Thursday, July 19, 2007

Keen vs. Weinberger

For those who haven't seen it yet—The Wall Street Journal published the full text of a debate between Andrew Keen ("Cult of the Amateur") and David Weinberger ("Everything is Miscellaneous") on Web 2.0. Available here.

And why I love Weinberger:
"When I say the Web is us, I don't mean that it's an aggregation of individuals -- a herd of screeching monkeys or a scurry of voiceless cockroaches running from the light. We're connected, primarily through talk in which we show one another what we find interesting in the world. That's essential to the Web.

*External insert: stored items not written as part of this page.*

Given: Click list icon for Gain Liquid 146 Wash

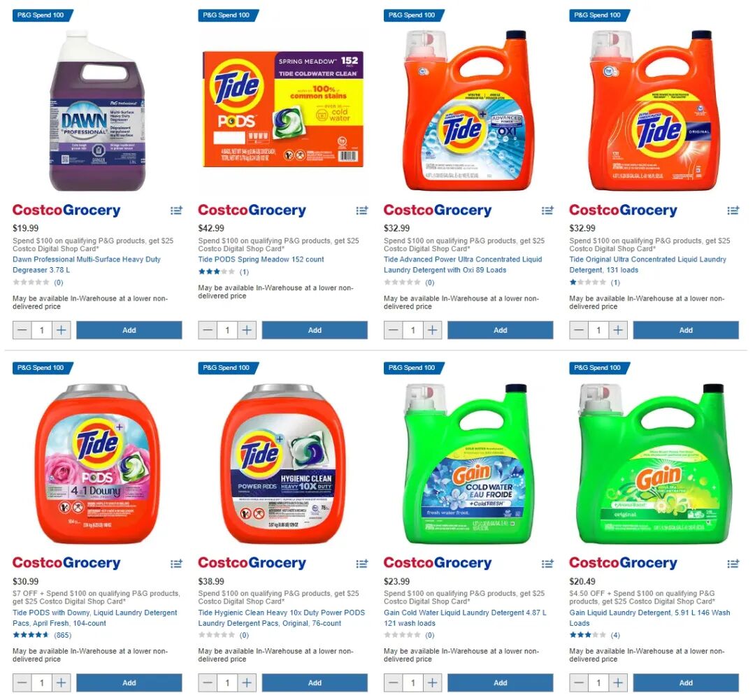Looking at the screenshot, I should 733,563.
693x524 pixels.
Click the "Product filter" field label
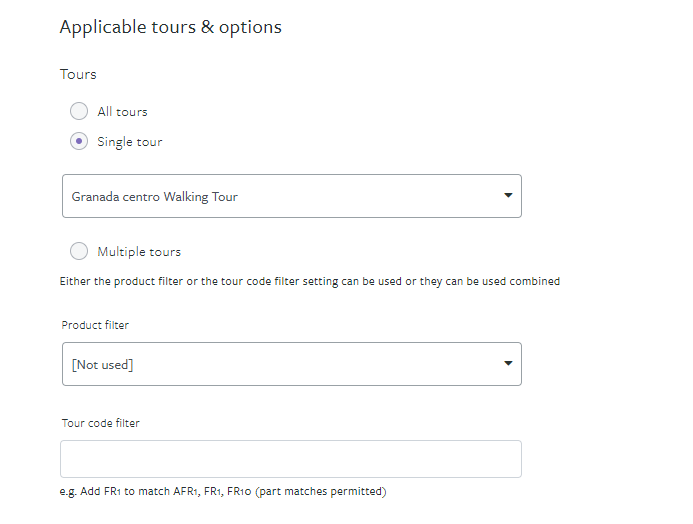[x=95, y=325]
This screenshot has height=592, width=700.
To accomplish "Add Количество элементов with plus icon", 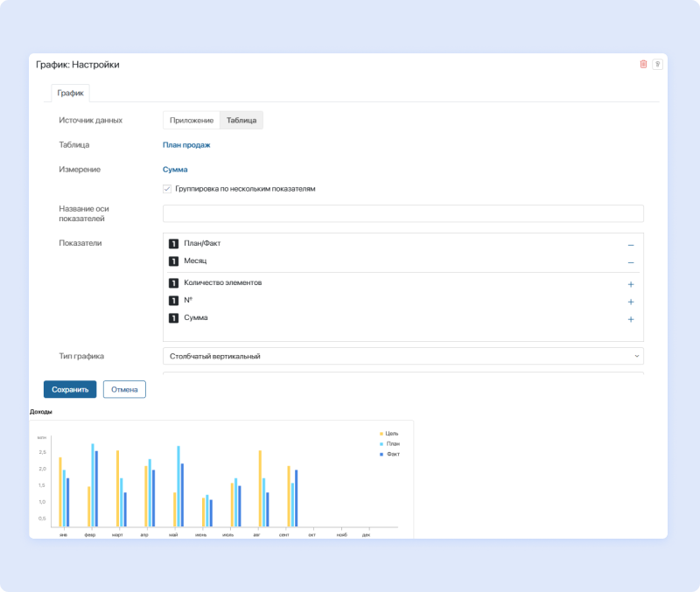I will [x=630, y=284].
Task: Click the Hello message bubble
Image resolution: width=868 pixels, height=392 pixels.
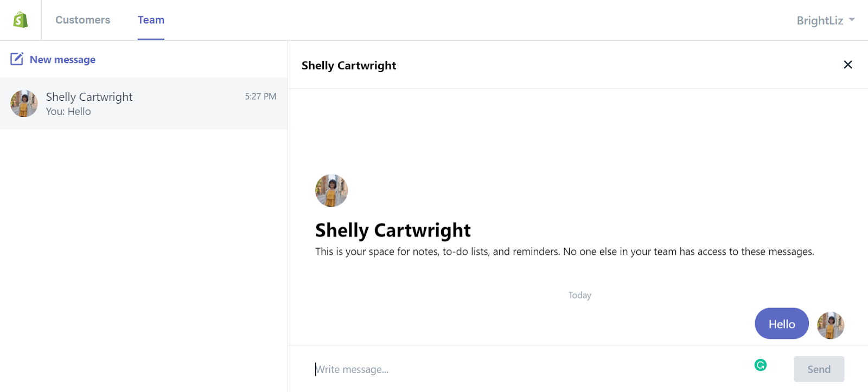Action: (782, 324)
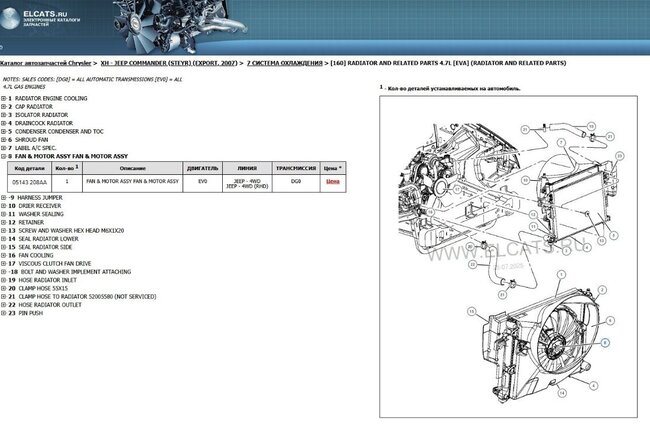
Task: Collapse item 8 Fan & Motor Assy
Action: click(3, 156)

The Web is only a web because we're building links that say "Here's something worth your time, and here's why." It's a little act of selflessness in which a person who has our attention directs it elsewhere."

1 Comments:

Anonymous Anonymous said...

I think I love Weinberger's benefits-of-amateurs list at the end and his closing paragraph even more: We're building something new. We're doing it together. Its fundamental elements are not bricks of content but the mortar of links, and links are connections of meaning and involvement. We're creating an infrastructure of meaning, miscellaneous but dripping with potential for finding and understanding what matters to us. We're building this for one another. We're doing it by and large for free, for the love of it, and for the joy of creating with others. That makes us amateurs. And that's also what makes the Web our culture's hope.